IEEE Trans Med Imaging. 2007 Apr;26(4):582-97. doi: 10.1109/TMI.2007.892499.
In vivo quantification of neuroanatomical shape variations is possible due to recent advances in medical imaging and has proven useful in the study of neuropathology and neurodevelopment. In this paper, we apply a spherical wavelet transformation to extract shape features of cortical surfaces reconstructed from magnetic resonance images (MRIs) of a set of subjects. The spherical wavelet transformation can characterize the underlying functions in a local fashion in both space and frequency, in contrast to spherical harmonics that have a global basis set. We perform principal component analysis (PCA) on these wavelet shape features to study patterns of shape variation within normal population from coarse to fine resolution. In addition, we study the development of cortical folding in newborns using the Gompertz model in the wavelet domain, which allows us to characterize the order of development of large-scale and finer folding patterns independently. Given a limited amount of training data, we use a regularization framework to estimate the parameters of the Gompertz model to improve the prediction performance on new data. We develop an efficient method to estimate this regularized Gompertz model based on the Broyden-Fletcher-Goldfarb-Shannon (BFGS) approximation. Promising results are presented using both PCA and the folding development model in the wavelet domain. The cortical folding development model provides quantitative anatomic information regarding macroscopic cortical folding development and may be of potential use as a biomarker for early diagnosis of neurologic deficits in newborns.
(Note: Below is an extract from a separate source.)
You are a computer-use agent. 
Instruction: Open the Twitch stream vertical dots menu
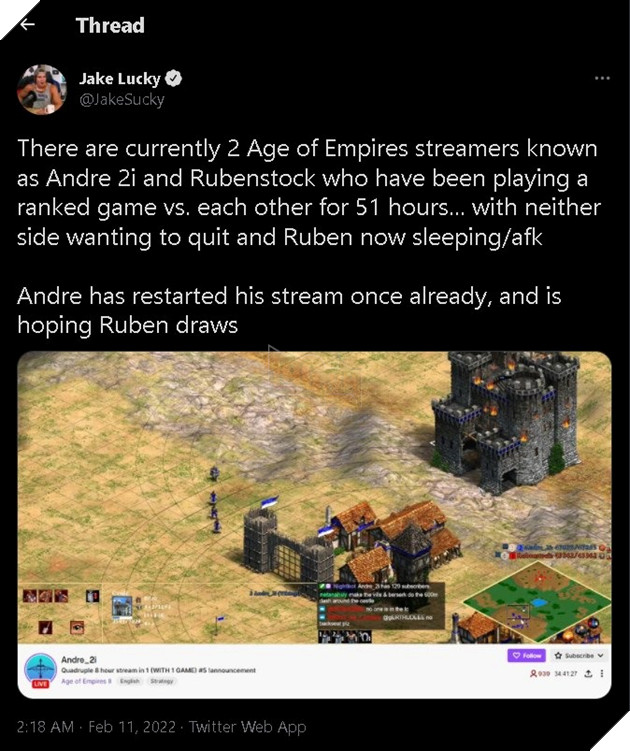tap(602, 673)
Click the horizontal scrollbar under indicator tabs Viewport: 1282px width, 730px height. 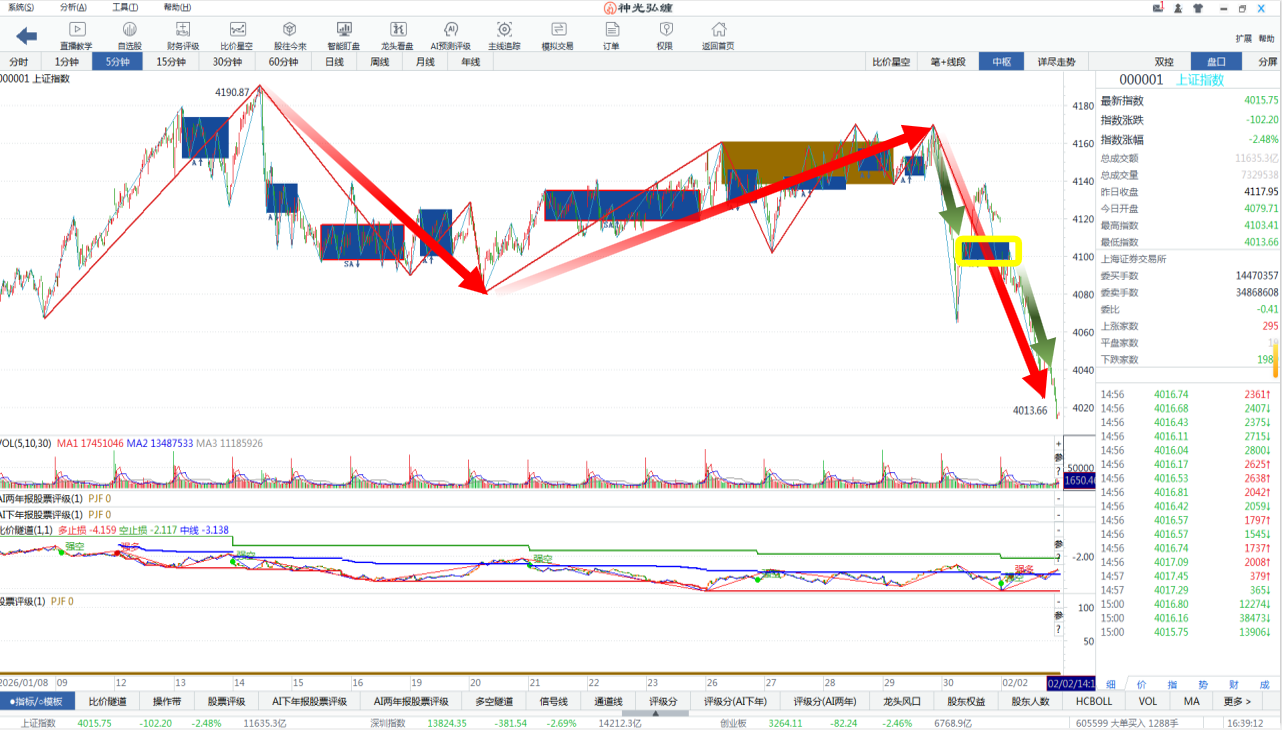(x=654, y=714)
由于医学成像技术的最新进展,对神经解剖形状变化进行体内定量成为可能,并且已证明其在神经病理学和神经发育研究中很有用。在本文中,我们应用球面小波变换来提取从一组受试者的磁共振图像(MRI)重建的皮质表面的形状特征。与具有全局基集的球谐函数相比,球面小波变换可以在空间和频率上以局部方式表征基础函数。我们对这些小波形状特征进行主成分分析(PCA),以研究正常人群中从粗到细分辨率的形状变化模式。此外,我们在小波域中使用Gompertz模型研究新生儿皮质折叠的发育,这使我们能够独立地表征大规模和更精细折叠模式的发育顺序。鉴于训练数据量有限,我们使用正则化框架来估计Gompertz模型的参数,以提高对新数据的预测性能。我们基于布罗伊登 - 弗莱彻 - 戈德法布 - 香农(BFGS)近似开发了一种有效的方法来估计这种正则化的Gompertz模型。在小波域中使用PCA和折叠发育模型都给出了有希望的结果。皮质折叠发育模型提供了有关宏观皮质折叠发育的定量解剖学信息,并且可能作为新生儿神经功能缺损早期诊断的生物标志物具有潜在用途。